In response to the ‘Trojan horse’ schools scandal, in which academies in Birmingham were caught inculcating in pupils something possibly Islamist, education secretary Michael Gove asserted that everyone in British society must start promoting British values. But given that the lustre of God, Queen and Country has dimmed somewhat since Victoria popped her clogs, defining what exactly British values are has proved rather difficult. Which is why UK pollsters ComRes decided to ask the British public what they thought.
And what did the public say? Warm beer and village cricket? Winding roads and red pillar boxes? Monarchy and a sense of humour? No, the overwhelming winner of this contest was free speech. That’s right: at a time when other voguish but nebulous ideas on ComRes’s list - such as equality, fairness and tolerance - are parroted by a seemingly endless supply of quangocrats and hackademics, 48 per cent of those surveyed still opted for freedom of speech as the most important ‘British value’.
It’s a pity, then, that British politicians are seemingly incapable of heeding such a positive public sentiment. Of course, they say they support free speech; and they never shrink from an opportunity to associate themselves with it. But they don’t really believe in it. Free speech is great, they think, just so long as what is being said or expressed is within certain acceptable boundaries.

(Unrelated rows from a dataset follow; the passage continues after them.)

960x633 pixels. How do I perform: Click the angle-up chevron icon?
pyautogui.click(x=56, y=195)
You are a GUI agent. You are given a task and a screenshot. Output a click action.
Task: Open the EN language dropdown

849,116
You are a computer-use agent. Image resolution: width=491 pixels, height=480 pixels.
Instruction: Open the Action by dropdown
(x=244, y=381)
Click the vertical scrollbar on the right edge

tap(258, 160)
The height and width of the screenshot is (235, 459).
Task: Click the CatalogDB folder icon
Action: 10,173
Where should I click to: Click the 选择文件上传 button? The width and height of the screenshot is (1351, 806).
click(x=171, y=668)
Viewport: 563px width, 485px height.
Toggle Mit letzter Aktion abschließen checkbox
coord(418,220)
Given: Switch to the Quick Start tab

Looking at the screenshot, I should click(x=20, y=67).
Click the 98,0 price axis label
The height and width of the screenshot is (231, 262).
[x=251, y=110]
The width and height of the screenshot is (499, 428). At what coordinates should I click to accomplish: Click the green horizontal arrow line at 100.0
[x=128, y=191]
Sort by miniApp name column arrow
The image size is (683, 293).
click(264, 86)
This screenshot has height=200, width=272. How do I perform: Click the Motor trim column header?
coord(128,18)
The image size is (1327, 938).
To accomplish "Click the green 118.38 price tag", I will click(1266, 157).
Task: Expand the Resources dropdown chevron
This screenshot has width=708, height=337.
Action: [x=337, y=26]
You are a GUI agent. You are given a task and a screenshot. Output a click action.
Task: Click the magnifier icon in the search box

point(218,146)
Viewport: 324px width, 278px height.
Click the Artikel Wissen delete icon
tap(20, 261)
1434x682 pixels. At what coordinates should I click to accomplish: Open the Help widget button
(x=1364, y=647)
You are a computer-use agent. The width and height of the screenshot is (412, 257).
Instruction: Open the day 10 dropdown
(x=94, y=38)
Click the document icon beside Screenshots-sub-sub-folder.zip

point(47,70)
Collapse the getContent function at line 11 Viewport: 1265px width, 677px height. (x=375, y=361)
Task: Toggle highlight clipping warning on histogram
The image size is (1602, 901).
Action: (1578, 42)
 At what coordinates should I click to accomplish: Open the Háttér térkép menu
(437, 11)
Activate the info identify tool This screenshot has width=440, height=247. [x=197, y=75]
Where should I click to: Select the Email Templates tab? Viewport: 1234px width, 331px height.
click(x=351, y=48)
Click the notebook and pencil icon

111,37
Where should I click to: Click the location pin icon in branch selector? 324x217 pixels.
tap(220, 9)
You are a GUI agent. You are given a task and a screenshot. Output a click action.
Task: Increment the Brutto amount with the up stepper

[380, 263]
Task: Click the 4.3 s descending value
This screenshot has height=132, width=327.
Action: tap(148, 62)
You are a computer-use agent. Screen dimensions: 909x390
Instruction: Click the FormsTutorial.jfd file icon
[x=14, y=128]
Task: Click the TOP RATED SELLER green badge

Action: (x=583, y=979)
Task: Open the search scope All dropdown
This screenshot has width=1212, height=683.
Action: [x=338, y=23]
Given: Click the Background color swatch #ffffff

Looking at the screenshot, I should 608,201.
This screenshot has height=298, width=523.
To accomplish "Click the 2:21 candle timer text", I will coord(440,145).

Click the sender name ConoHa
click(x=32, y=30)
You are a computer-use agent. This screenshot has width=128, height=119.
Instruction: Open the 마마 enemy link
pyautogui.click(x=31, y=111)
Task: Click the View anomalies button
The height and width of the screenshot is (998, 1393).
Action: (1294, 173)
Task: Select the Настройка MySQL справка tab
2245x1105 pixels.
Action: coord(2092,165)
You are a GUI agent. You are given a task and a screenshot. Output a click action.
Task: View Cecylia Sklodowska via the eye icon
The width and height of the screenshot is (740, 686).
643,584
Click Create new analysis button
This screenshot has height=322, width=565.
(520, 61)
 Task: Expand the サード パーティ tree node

I’d go further than that: in the mind of Britain’s political class, free speech is never an absolute, never a fundamental, founding freedom upon which other freedoms, from the freedom to associate to the freedom of the press, are grounded. No, free speech has become a mere thing among other things, an idea on the marketplace of ideas, a ‘value’ to be balanced with and traded off against other ‘values’ (the economic nomenclature is telling). That’s why it’s never absolute or universal today; because, as a value, it can be decreased, limited, with some portion of it sold off in return for some other ‘value’, be it a contemporary notion of ‘tolerance’ or ‘respect’ or ‘security’. In the hands of politicians, free speech is exchangeable, swappable, not fundamental or indivisible.
Across the party-political spectrum, politicians always use the same logic and sometimes the same language of ‘balancing’ values whenever they talk about freedom of speech. In 2009, David Miliband, Labour’s then foreign secretary, justified the banning of Dutch anti-Islam politician Geert Wilders on the grounds that ‘We have a profound commitment to freedom of speech, but there is no freedom to cry “fire” in a crowded theatre and there is no freedom to stir up hate, religious and racial hatred, according to the laws of the land’. In other words, a ‘profound commitment’ to free speech needs to be balanced with a seemingly equally profound commitment to protecting people from forms of hatred.